Your objective: Each entry below must appear in the answer exactly as written.

[Saved data entries]
== == ==
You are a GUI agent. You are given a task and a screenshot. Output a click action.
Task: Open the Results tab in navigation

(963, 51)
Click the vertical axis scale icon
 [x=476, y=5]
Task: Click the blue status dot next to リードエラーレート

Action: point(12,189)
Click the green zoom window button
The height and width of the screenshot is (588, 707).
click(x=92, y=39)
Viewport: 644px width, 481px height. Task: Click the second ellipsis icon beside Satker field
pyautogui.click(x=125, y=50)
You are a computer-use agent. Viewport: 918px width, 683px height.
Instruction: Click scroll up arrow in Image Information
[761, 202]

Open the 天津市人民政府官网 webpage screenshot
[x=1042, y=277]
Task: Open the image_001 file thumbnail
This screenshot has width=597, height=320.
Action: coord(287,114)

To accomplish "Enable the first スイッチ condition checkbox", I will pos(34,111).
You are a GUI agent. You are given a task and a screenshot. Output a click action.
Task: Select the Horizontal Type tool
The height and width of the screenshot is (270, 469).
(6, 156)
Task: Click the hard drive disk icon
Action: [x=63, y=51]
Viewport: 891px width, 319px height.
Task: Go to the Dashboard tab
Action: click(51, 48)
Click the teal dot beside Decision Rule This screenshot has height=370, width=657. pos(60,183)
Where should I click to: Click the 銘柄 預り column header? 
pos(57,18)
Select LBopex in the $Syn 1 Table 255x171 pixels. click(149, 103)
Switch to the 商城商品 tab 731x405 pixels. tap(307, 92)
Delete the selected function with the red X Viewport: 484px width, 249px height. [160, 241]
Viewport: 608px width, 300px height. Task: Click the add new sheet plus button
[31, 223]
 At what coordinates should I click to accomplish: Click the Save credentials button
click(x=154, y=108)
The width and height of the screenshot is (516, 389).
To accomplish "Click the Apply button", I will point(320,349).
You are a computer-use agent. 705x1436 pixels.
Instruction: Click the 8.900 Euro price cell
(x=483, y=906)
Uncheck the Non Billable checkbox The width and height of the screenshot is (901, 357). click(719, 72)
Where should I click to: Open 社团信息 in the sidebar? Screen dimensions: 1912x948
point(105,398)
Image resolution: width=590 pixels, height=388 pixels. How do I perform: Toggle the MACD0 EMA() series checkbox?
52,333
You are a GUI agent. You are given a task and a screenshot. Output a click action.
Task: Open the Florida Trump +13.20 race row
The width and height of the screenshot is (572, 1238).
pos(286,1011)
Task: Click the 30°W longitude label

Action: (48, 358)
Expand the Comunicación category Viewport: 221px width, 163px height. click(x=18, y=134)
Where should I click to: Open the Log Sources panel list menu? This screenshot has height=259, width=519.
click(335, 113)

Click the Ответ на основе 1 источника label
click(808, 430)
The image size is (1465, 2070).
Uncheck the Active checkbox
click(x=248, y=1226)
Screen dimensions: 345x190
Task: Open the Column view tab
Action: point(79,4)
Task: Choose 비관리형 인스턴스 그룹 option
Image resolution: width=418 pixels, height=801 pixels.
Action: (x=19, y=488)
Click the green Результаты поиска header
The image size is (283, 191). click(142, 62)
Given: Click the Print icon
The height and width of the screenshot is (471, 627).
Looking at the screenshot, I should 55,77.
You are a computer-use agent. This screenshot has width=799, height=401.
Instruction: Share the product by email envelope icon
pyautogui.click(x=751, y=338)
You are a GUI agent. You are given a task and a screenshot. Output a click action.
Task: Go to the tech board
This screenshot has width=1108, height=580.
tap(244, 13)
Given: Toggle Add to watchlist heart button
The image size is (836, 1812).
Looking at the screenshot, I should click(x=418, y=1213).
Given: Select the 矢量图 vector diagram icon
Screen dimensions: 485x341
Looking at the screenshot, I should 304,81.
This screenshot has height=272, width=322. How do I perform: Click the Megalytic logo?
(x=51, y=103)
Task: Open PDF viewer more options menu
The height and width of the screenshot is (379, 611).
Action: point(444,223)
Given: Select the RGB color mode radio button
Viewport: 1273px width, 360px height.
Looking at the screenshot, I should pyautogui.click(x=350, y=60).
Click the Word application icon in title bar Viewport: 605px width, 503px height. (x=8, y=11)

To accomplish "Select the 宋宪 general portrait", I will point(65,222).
== == ==
Response to the task:
You are a GUI agent. You are given a task and a screenshot. Output a click action.
Task: Open the Results tab in navigation

(963, 51)
Click the vertical axis scale icon
 [x=476, y=5]
Task: Click the blue status dot next to リードエラーレート

Action: point(12,189)
Click the green zoom window button
The height and width of the screenshot is (588, 707).
click(x=92, y=39)
Viewport: 644px width, 481px height. Task: Click the second ellipsis icon beside Satker field
pyautogui.click(x=125, y=50)
You are a computer-use agent. Viewport: 918px width, 683px height.
Instruction: Click scroll up arrow in Image Information
[761, 202]

Open the 天津市人民政府官网 webpage screenshot
[x=1042, y=277]
Task: Open the image_001 file thumbnail
This screenshot has width=597, height=320.
Action: coord(287,114)

To accomplish "Enable the first スイッチ condition checkbox", I will pos(34,111).
You are a GUI agent. You are given a task and a screenshot. Output a click action.
Task: Select the Horizontal Type tool
The height and width of the screenshot is (270, 469).
(6, 156)
Task: Click the hard drive disk icon
Action: [x=63, y=51]
Viewport: 891px width, 319px height.
Task: Go to the Dashboard tab
Action: click(51, 48)
Click the teal dot beside Decision Rule This screenshot has height=370, width=657. pos(60,183)
Where should I click to: Click the 銘柄 預り column header? 
pos(57,18)
Select LBopex in the $Syn 1 Table 255x171 pixels. click(149, 103)
Switch to the 商城商品 tab 731x405 pixels. tap(307, 92)
Delete the selected function with the red X Viewport: 484px width, 249px height. [160, 241]
Viewport: 608px width, 300px height. Task: Click the add new sheet plus button
[31, 223]
 At what coordinates should I click to accomplish: Click the Save credentials button
click(x=154, y=108)
The width and height of the screenshot is (516, 389).
To accomplish "Click the Apply button", I will point(320,349).
You are a computer-use agent. 705x1436 pixels.
Instruction: Click the 8.900 Euro price cell
(x=483, y=906)
Uncheck the Non Billable checkbox The width and height of the screenshot is (901, 357). click(719, 72)
Where should I click to: Open 社团信息 in the sidebar? Screen dimensions: 1912x948
point(105,398)
Image resolution: width=590 pixels, height=388 pixels. How do I perform: Toggle the MACD0 EMA() series checkbox?
52,333
You are a GUI agent. You are given a task and a screenshot. Output a click action.
Task: Open the Florida Trump +13.20 race row
The width and height of the screenshot is (572, 1238).
pos(286,1011)
Task: Click the 30°W longitude label

Action: (48, 358)
Expand the Comunicación category Viewport: 221px width, 163px height. click(x=18, y=134)
Where should I click to: Open the Log Sources panel list menu? This screenshot has height=259, width=519.
click(335, 113)

Click the Ответ на основе 1 источника label
click(808, 430)
The image size is (1465, 2070).
Uncheck the Active checkbox
click(x=248, y=1226)
Screen dimensions: 345x190
Task: Open the Column view tab
Action: point(79,4)
Task: Choose 비관리형 인스턴스 그룹 option
Image resolution: width=418 pixels, height=801 pixels.
Action: (x=19, y=488)
Click the green Результаты поиска header
The image size is (283, 191). click(142, 62)
Given: Click the Print icon
The height and width of the screenshot is (471, 627).
Looking at the screenshot, I should 55,77.
You are a computer-use agent. This screenshot has width=799, height=401.
Instruction: Share the product by email envelope icon
pyautogui.click(x=751, y=338)
You are a GUI agent. You are given a task and a screenshot. Output a click action.
Task: Go to the tech board
This screenshot has width=1108, height=580.
tap(244, 13)
Given: Toggle Add to watchlist heart button
The image size is (836, 1812).
Looking at the screenshot, I should click(x=418, y=1213).
Given: Select the 矢量图 vector diagram icon
Screen dimensions: 485x341
Looking at the screenshot, I should 304,81.
This screenshot has height=272, width=322. How do I perform: Click the Megalytic logo?
(x=51, y=103)
Task: Open PDF viewer more options menu
The height and width of the screenshot is (379, 611).
Action: point(444,223)
Given: Select the RGB color mode radio button
Viewport: 1273px width, 360px height.
Looking at the screenshot, I should pyautogui.click(x=350, y=60).
Click the Word application icon in title bar Viewport: 605px width, 503px height. (x=8, y=11)

To accomplish "Select the 宋宪 general portrait", I will point(65,222).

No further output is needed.